Educational and networking opportunities aren’t the only big draws for international tournaments. Traveling to another country also gives people a chance to explore a different culture. But with everyone logging in to Tbilisi from home, organizers had to get creative.
Participants experienced Georgia through live-streamed master classes for wine-tasting, traditional dance and regional cuisine. In one case, a video course on how to make khachapuri, a popular Georgian cheese bread, was sent to attendees so that they could make the food at home during the tournament.
“It was just a way to share culture,” Mary Lou Frank says. “And that’s a part of what we do with these tournaments. We want people to learn how to work in a multicultural environment and respect the differences.”
Bringing the peace back home
The tournament was a success, but it was a lot of work.
“We had people competing at 2 o’clock in the morning and 10 o’clock at night just because of the different time zones,” Ken Frank says. “But it was amazing to watch all these students come together and do this conflict resolution work together.”

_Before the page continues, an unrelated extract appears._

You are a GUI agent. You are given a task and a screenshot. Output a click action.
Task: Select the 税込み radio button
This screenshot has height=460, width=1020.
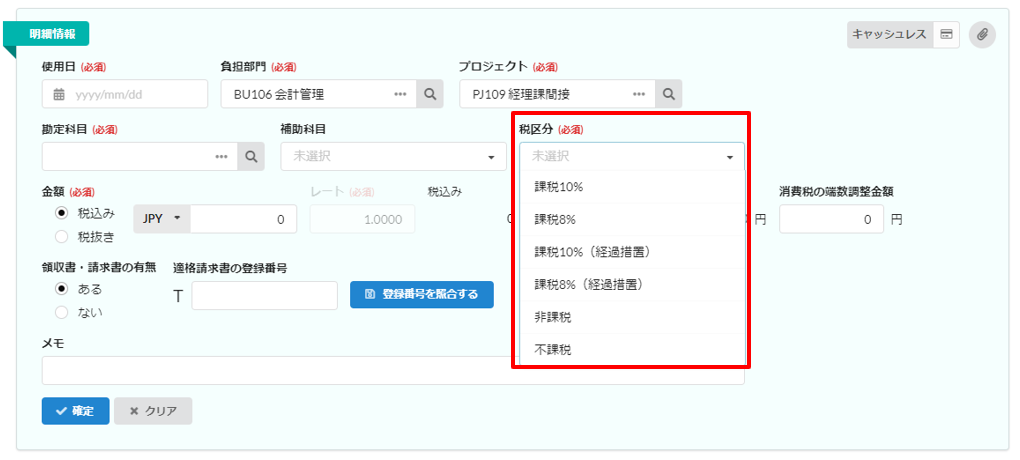click(61, 213)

Teaching mediation is more than just a hobby for the Franks.
“(They) really feel what mediation is,” Khurtsidze says. “They are doing everything for others to feel the same. This is something that comes naturally for them… They empower people.”
Mary Lou Frank is a past president of INADR, and she’s written a book on the psychology of mediation. Ken Frank has been involved with the organization since its inception and serves as its vice president of education for the U.S.

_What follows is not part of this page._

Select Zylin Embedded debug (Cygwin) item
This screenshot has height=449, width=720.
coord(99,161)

“What keeps us involved in it is the opportunity to work with these young people and help them develop conflict resolution skills,” Ken Frank says.
Sometimes those students develop lifelong friendships, too. The Franks are quick to recount how a student from Ukraine and a student from Singapore met at a mediation tournament in London and went on to get married. There was even a table for folks from the international mediation community at the wedding.

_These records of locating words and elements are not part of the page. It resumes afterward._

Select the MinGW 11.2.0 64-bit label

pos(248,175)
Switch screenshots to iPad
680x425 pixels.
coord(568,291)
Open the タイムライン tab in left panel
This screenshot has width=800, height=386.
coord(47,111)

Those kinds of personal bonds are important, Mary Lou Frank says, because students involved in the competitions may go on to take leadership roles on the international stage. Maybe those personal connections forged at a mediation tournament can lead to networking, favors, or even just a conversation starter that leads to a conflict being sorted out.
“We want to see a more peaceful world where people are willing to call each other and talk with each other and not escalate conflict, which is really easy to do, and it happens here just as much as it happens anywhere,” she says. “But it doesn’t have to.”
And, of course, Brenau students benefit from the Franks’ experiences, says Andrea Birch, dean of the College of Fine Arts & Humanities.
“Ken Frank believes that mediation can transform all relationships,” Birch says. “Recently, the Brenau Trustee Library displayed his new book, Conflict with Resolution: Understanding Processes for Resolving Conflict, and his LE 300 Conflict Resolution is a popular course in Brenau’s liberal education curriculum. As I often say, Dr. Frank has a regional, national and international reputation.”
Many of the lessons the Franks learn internationally are brought back to the classroom at Brenau. “It just makes that so much more rich for the students, and I think it really does inform them,” Ken Frank says.
The Franks have also taken Brenau students to international mediation competitions before and, each year, Brenau hosts its own tournament with INADR.
That’s not all the Franks have on their plate, either. There’s the virtual International Intercollegiate Mediation Tournament in November, plus they’re hoping to organize a tournament in Poland in December and head back to Loyola again next March. And they still have to teach classes.
But before all that — and in fact just as soon as they got done with an interview — the Franks had to get back to actual mediating. Their help was needed at an organization experiencing conflict.
“There’s always something,” they say in unison.